DATASET RECORDS>
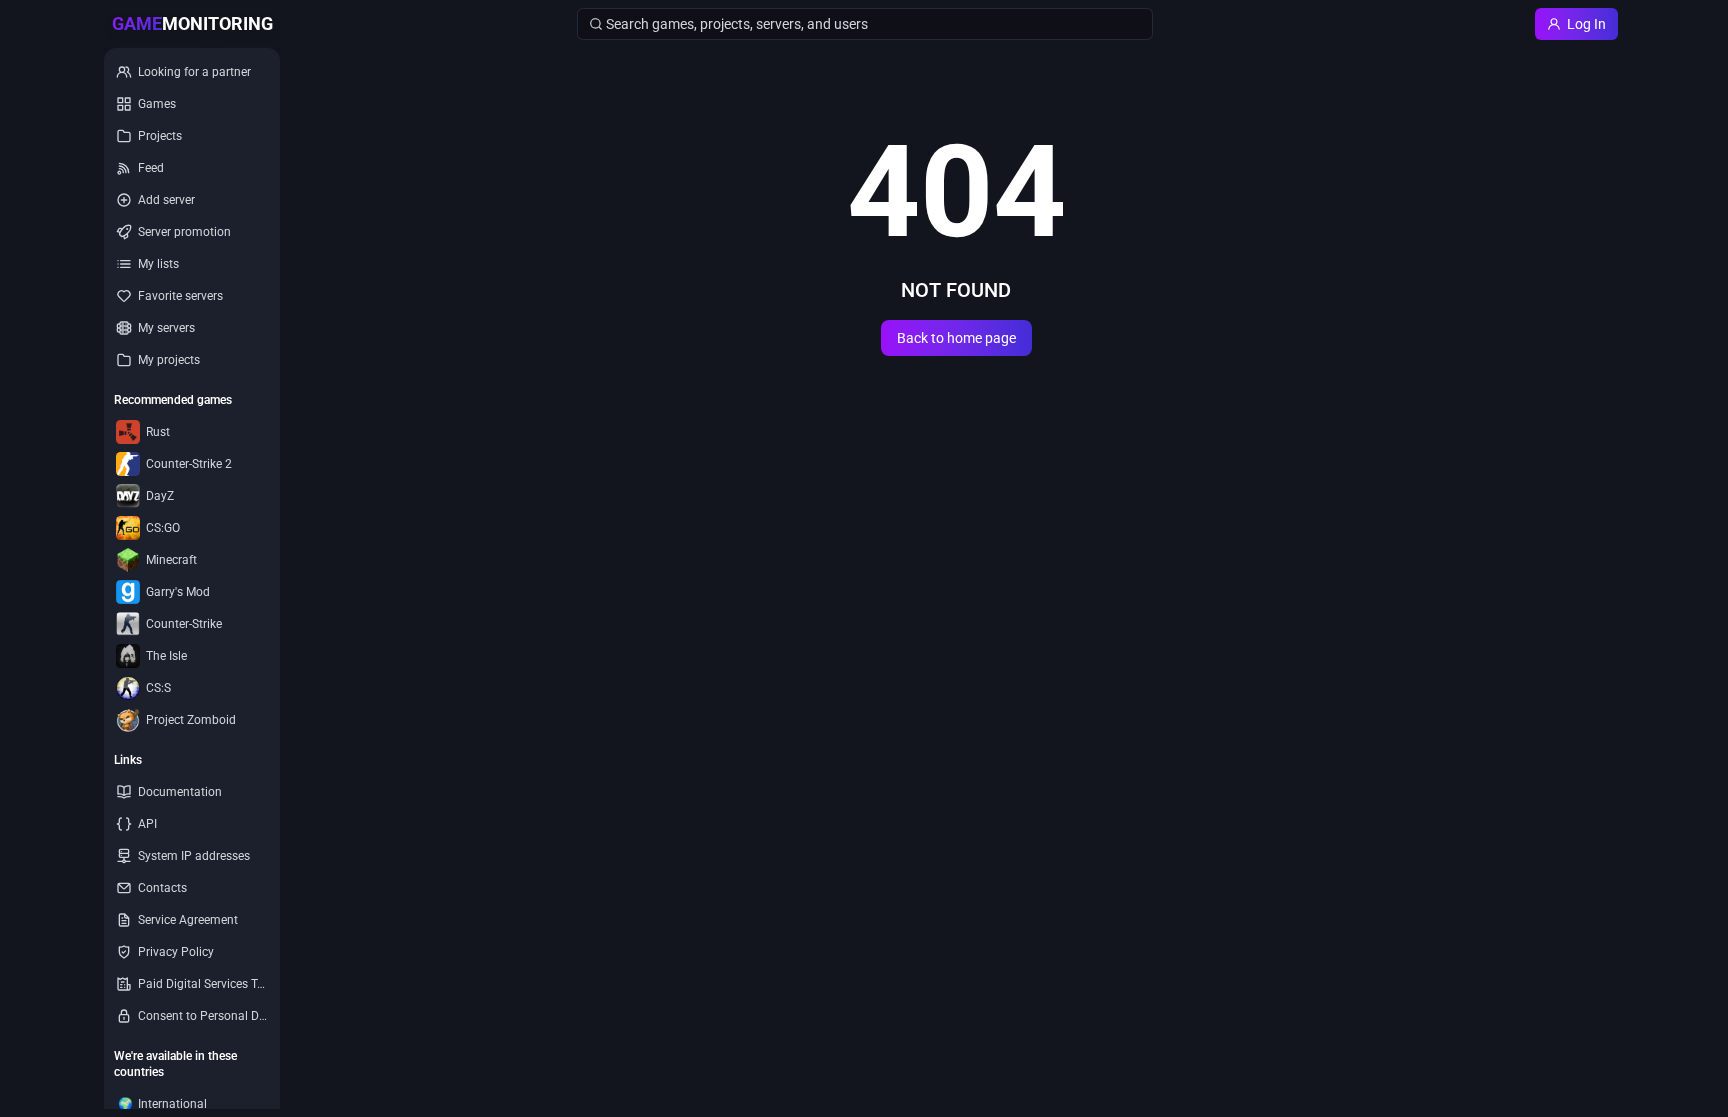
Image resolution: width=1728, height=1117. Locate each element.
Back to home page (956, 338)
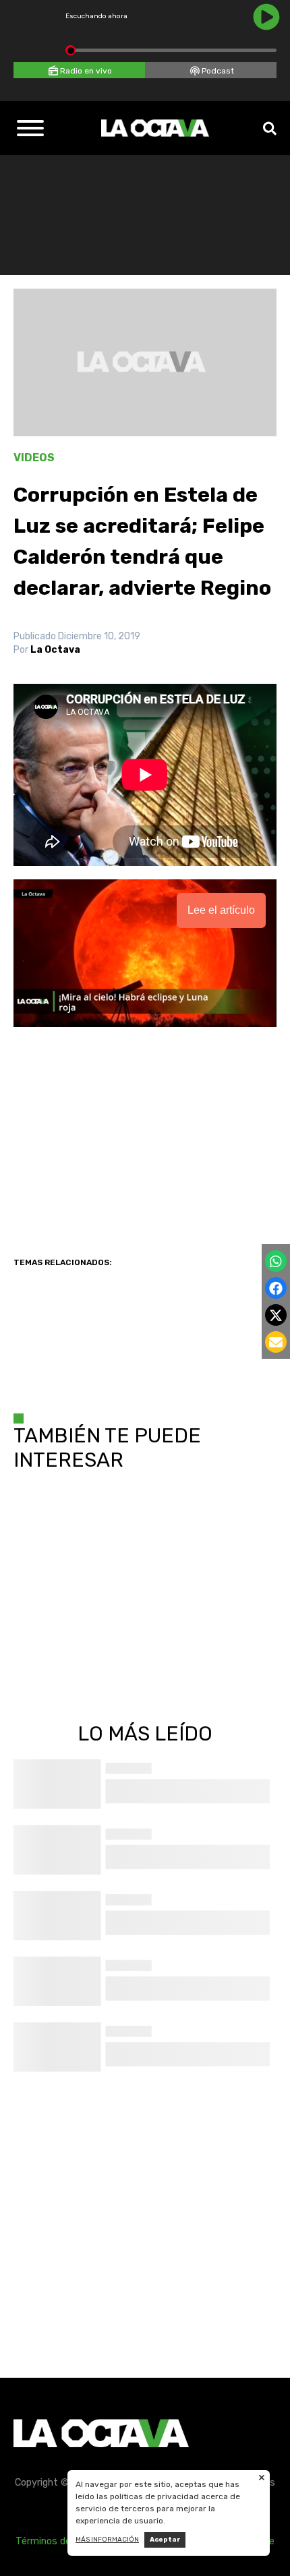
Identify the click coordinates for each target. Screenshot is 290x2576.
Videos (34, 457)
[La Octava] (155, 128)
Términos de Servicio (62, 2541)
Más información (107, 2540)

ASSIGNED TASK>
The final stretch of the listing, from the line containing "[La Octava] (155, 128)" through its last line, both included, is to be output exactly and by itself.

OUTPUT BELOW>
[La Octava] (155, 128)
Términos de Servicio (62, 2541)
Más información (107, 2540)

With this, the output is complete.